Cats are the number one pet worldwide, more common than even dogs. Cats have been associated with humans for thousands of years, and recent discoveries have found that they were kept as pets even earlier than once thought. This article will give you an insight into the planet's favourite furry friend.
Cats in general Household cats are small, social animals that are closely related to other feline species. They have been kept as pets for around 9,500 years, and their close association with humans has allowed the domestic cat to inhabit almost every area of the world, sometimes to the detriment to the local habitat. Lifestyle Cats are carnivorous, feeding mainly on meat protein. They are normally nocturnal and hunt small rodents. However, the association with humans has led to many cats becoming diurnal. Cats have developed a number of well-honed senses, such as great eyesight, sense of smell and hearing as well as whiskers. These all allow cats to operate in the dark and hunt small, fast prey.
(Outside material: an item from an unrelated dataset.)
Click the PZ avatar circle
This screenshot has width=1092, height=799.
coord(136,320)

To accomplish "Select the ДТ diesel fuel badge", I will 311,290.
Eyesight You may have noticed that the eyes of cats reflect in the dark. This is due to a layer in the eye called the tapetum lucidum, which reflects light that finds its way to the retina back into the eye, allowing them to see incredibly well in the dark. Smell Cats have a very well-developed sense of smell, and can be very sensitive to certain pheromones. The detection of certain smells can lead to the stimulation of sexual or social behaviours. Hearing Household cats have an extremely acute sense of hearing - even greater than that of a dog. This is because the cat has evolved to hunt small rodents which emit very high-pitched noises. The detection of these sounds is aided by the fact that the cat is able to move the outer parts of its ears. Taste Over time, cats have lost the ability to taste sweet foods, and can only detect bitter foods, acids, or amino acids. Touch The cat's whiskers are its way of touching its surroundings. Whiskers, or vibrissae, are specialised hair follicles that end in a sealed capsule filled with blood. When the whisker is moved, the follicle end moves the blood in the capsule, which amplifies the movement to mechanoreceptors. In some cases, the blood capsule is surrounded by muscle, which allows the whisker to be moved. When the cat is moving through gaps, or through a darkened room, the whiskers 'feel' the surroundings and can elicit certain responses. For example, a movement of the cat's whiskers near the eyes will cause the eye to blink, thereby protecting the eyes from damage.